Braunschweig ist Spitzenreiter bei VW-Klagen
Fast drei Jahre ist der Dieselskandal um manipulierte Abgastests von Volkswagen inzwischen alt und seitdem beschäftigt das Thema auch die Justiz. Einem VW-Sprecher zufolge gibt es inzwischen rund 4.500 Urteile überwiegend von Landgerichten und etwa ein Dutzend von Oberlandesgerichten. Der Spitzenreiter: das Landgericht Braunschweig. Kein Gericht in Deutschland hat so viele Verbraucher-Klagen abzuarbeiten. Rund 2.000 sind es seit 2015, davon wurden 300 bislang verhandelt. Sechs neue Richterstellen, die nur die Klagen von VW-Kunden abarbeiten, hat man in Braunschweig geschaffen. An manchen Tagen gibt es hier bis zu zwölf Verfahren.
Richter verneinen Nähe zu Volkswagen
Aussicht auf Erfolg haben die Kläger dabei jedoch nur selten: In allen Verfahren seit 2017 haben die Braunschweiger Richter die Klagen der VW-Kunden abgewiesen. Der Lüneburger Rechtsanwalt Michael Czichon kritisiert das: "Wenn in VW in Wolfsburg hustet, dann ziehen sich in Braunschweig die Leute schon die Schals an", sagt Czichon. Spielt bei der Rechtssprechung etwa die Nähe zum VW-Konzern eine Rolle? Beim Landgericht verneint man das vehement: "Das kann ich völlig zurückweisen. Wir machen in Rechtssprechung, nicht in Automobile", sagt die Sprecherin des Landgerichts Braunschweig, Rike Werner.
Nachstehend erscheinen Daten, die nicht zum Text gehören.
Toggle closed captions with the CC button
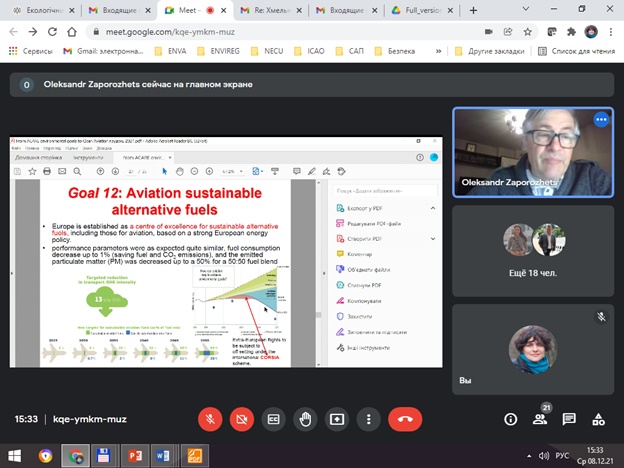 click(273, 419)
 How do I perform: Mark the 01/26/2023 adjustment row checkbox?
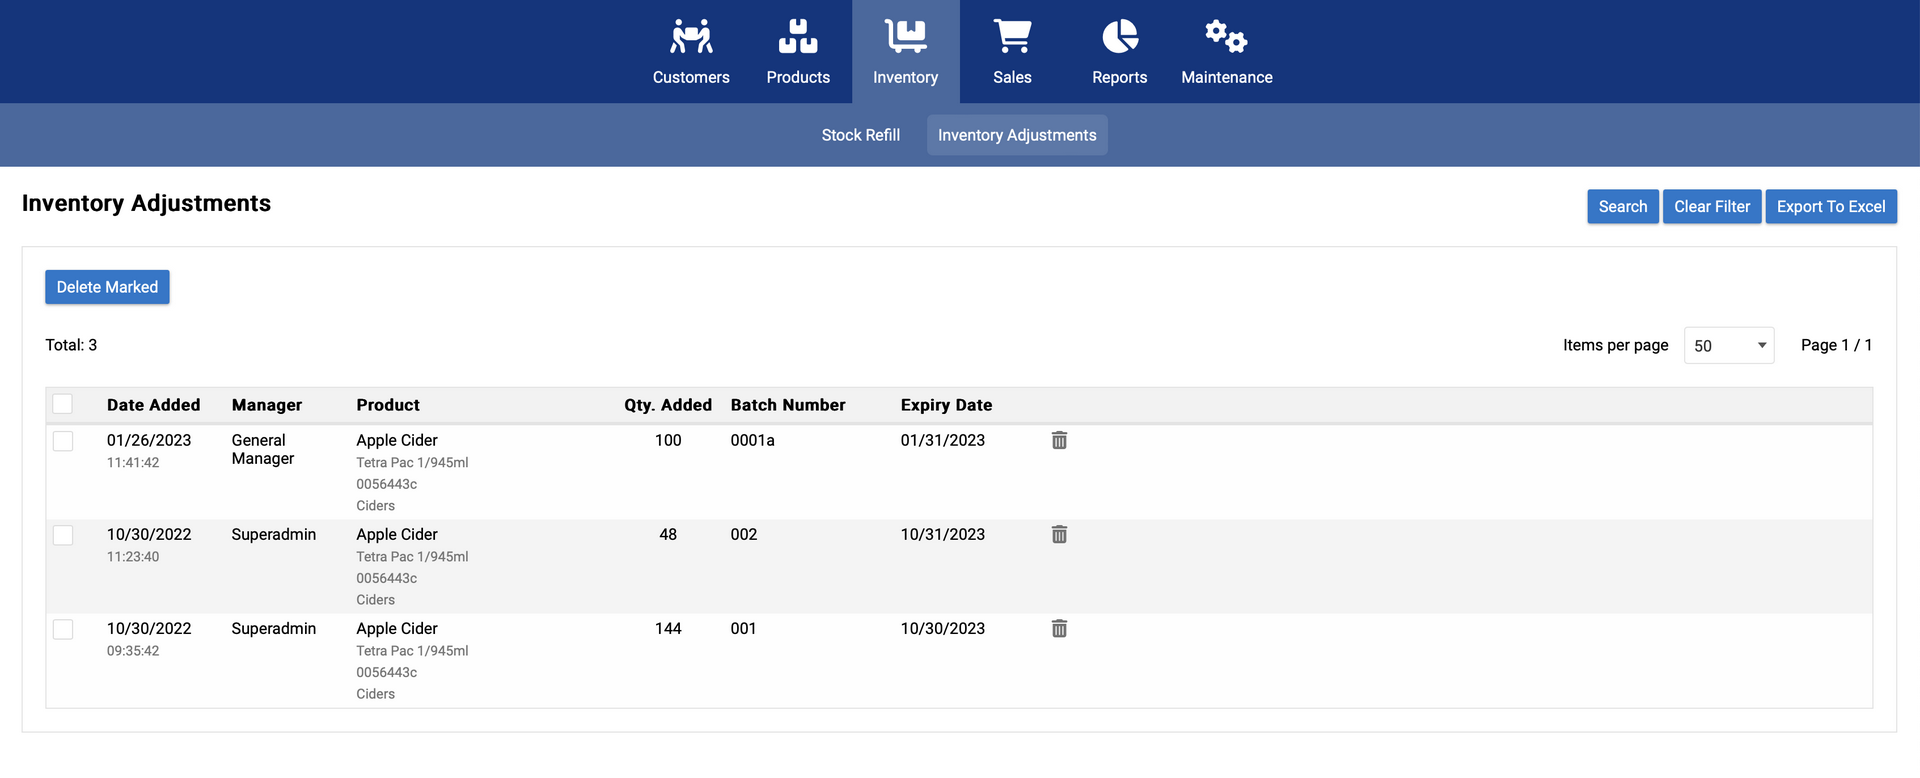[63, 441]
Geld nur für amerikanische Kunden?
Tatsächlich wurden laut Volkswagen bislang die meisten Klagen gegen den Konzern abgewiesen. In zahlreichen Verfahren hat der Autobauer auch mit einer Zahlung an die Kläger einen Vergleich erzielt. Zur Zahl der so beigelegten Rechtsstreitigkeiten macht der Konzern aber keine Angaben. Kritik kommt derweil auch von Verbraucherschützern: Sie bemängeln, dass Kunden von VW und Audi in Nordamerika teils Entschädigungen von mehreren Tausend Dollar erhalten. Dieselbesitzer in Deutschland und Europa sollen dagegen kein Geld bekommen. VW bestreitet, dass den Kunden ein wirtschaftlicher Schaden entstand. Insgesamt hat die Affäre Volkswagen nach eigenen Angaben bislang 25,8 Milliarden Euro gekostet.
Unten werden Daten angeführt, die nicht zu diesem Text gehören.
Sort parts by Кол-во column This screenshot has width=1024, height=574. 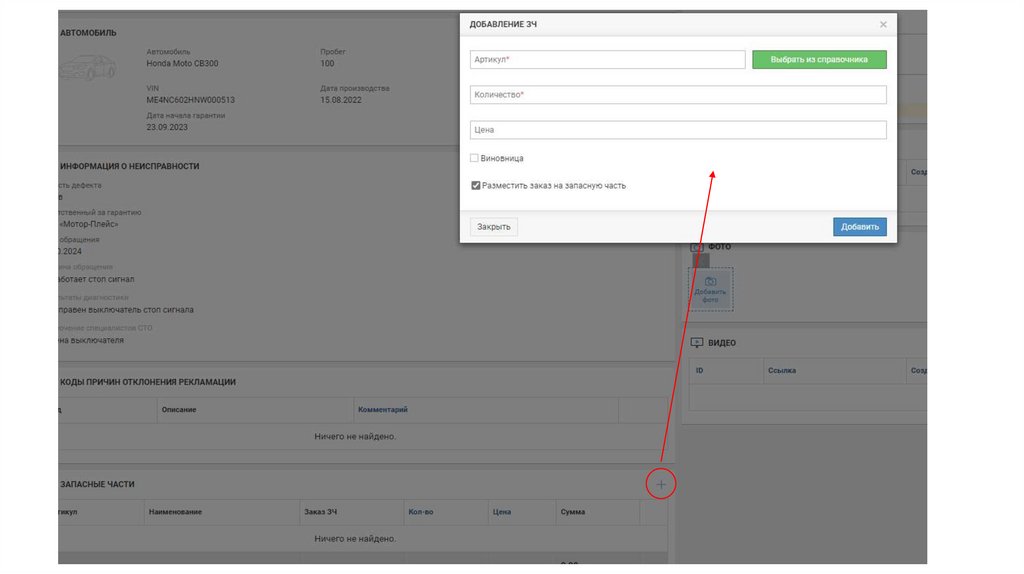click(x=420, y=512)
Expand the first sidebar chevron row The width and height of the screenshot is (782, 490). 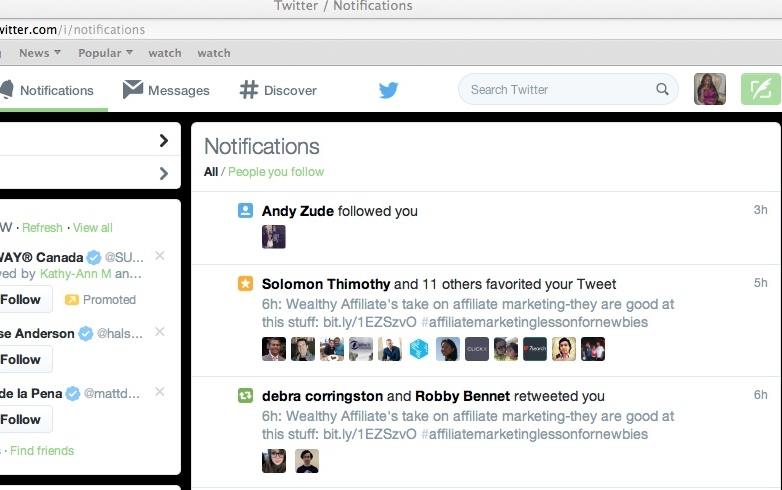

Wichtige Entscheidung am BGH
Derweil kündigt sich in der Klagewelle wegen des Diesel-Skandals die erste Entscheidung der obersten Zivilrichter am Bundesgerichtshof (BGH) an. Ein Skoda-Fahrer hatte geklagt, weil sein Auto beim Kauf eine illegale Abschalteinrichtung besaß. Sie habe die Abgasreinigung im Normalbetrieb auf der Straße reduziert und damit für einen erhöhten Ausstoß schädlicher Stickoxide gesorgt. Der Mann möchte bei seinem Autohändler eine Preisminderung von 20 Prozent durchsetzen. Die Software wurde zwar inzwischen aktualisiert. Der Kläger behauptet jedoch, ihm seien technische Nachteile entstanden. Zudem sei das Auto wegen des Abgasskandals generell mit einem Makel behaftet. Die Entscheidung des BGH in dem Fall wird erst für 2019 erwartet. Sie könnte die Linie für alle künftigen Urteile zum selben Sachverhalt vorgeben.
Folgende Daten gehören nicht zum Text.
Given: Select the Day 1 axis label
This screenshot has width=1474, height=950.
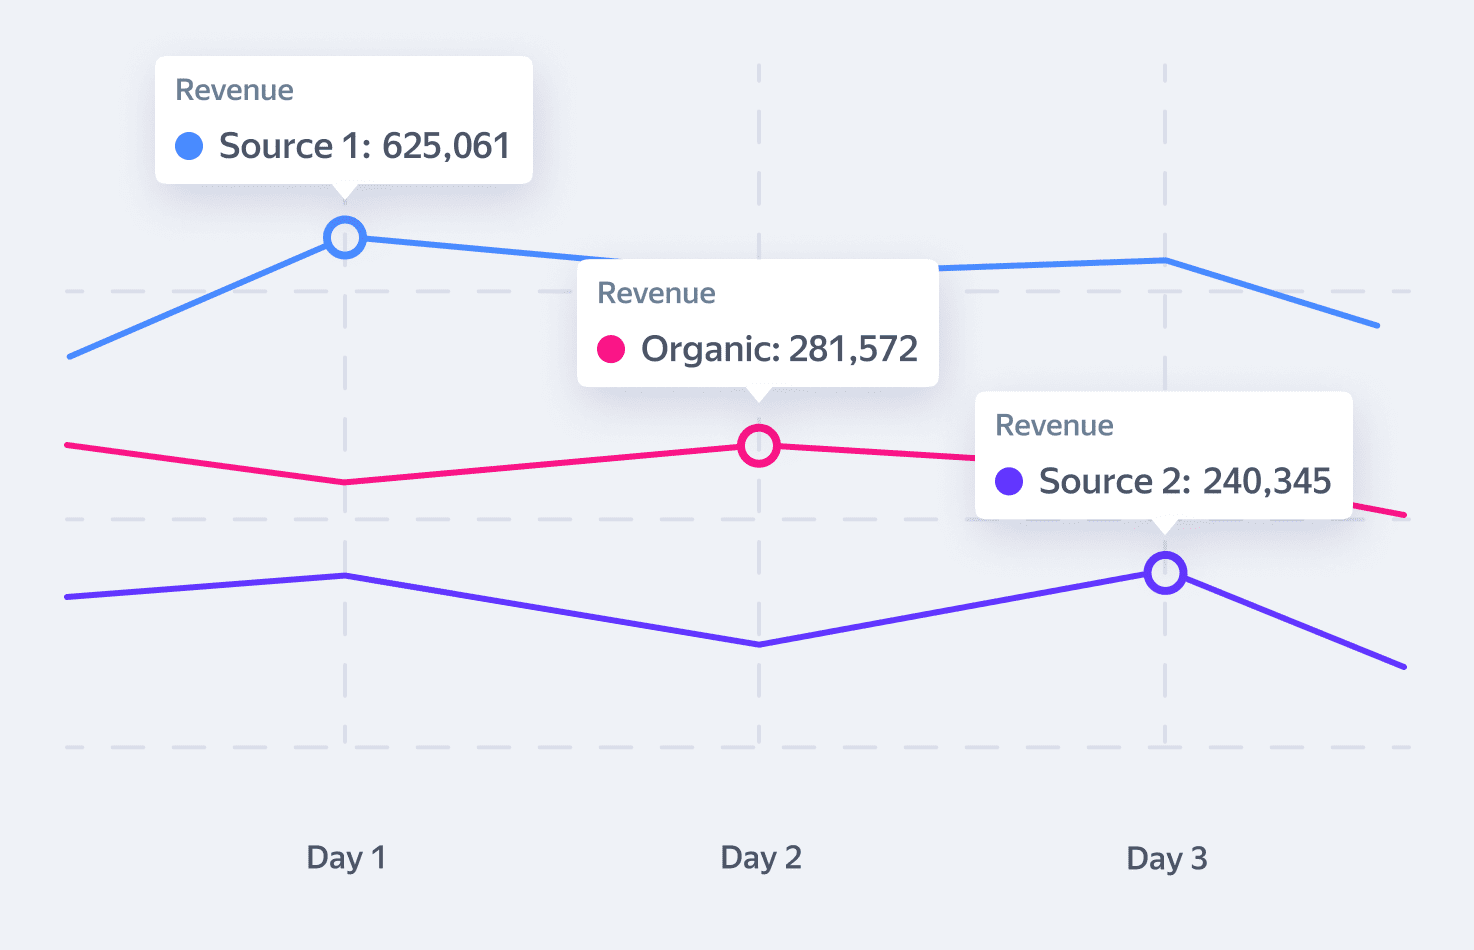Looking at the screenshot, I should (346, 858).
Ermittler bekommen Zugang zu VW-Akten
Eine weitere Gerichtsentscheidung sorgt derweil für Aufsehen: In dieser Woche hat das Bundesverwaltungsgericht entschieden, dass Ermittler im Diesel-Skandal umfangreiche Unterlagen von VW auswerten dürfen. Mit einer Beschwerde vor dem Gericht hatte der VW-Konzern erfolglos verhindern wollen, dass Ermittler die von einer US-Kanzlei erstellten Akten zum Diesel-Skandal einsehen.
In Deutschland waren insgesamt 2,5 Millionen Autos des Volkswagen-Konzerns vom Dieselskandal betroffen, weltweit sogar knapp 11 Millionen. Nachdem VW für Software-Updates lange gebraucht hatte, sind laut Hersteller mittlerweile 95 Prozent der Dieselautos umgerüstet. Tausenden Fahrzeughaltern, die dem Rückruf nicht nachgekommen sind, droht inzwischen die Stilllegung ihres Wagens.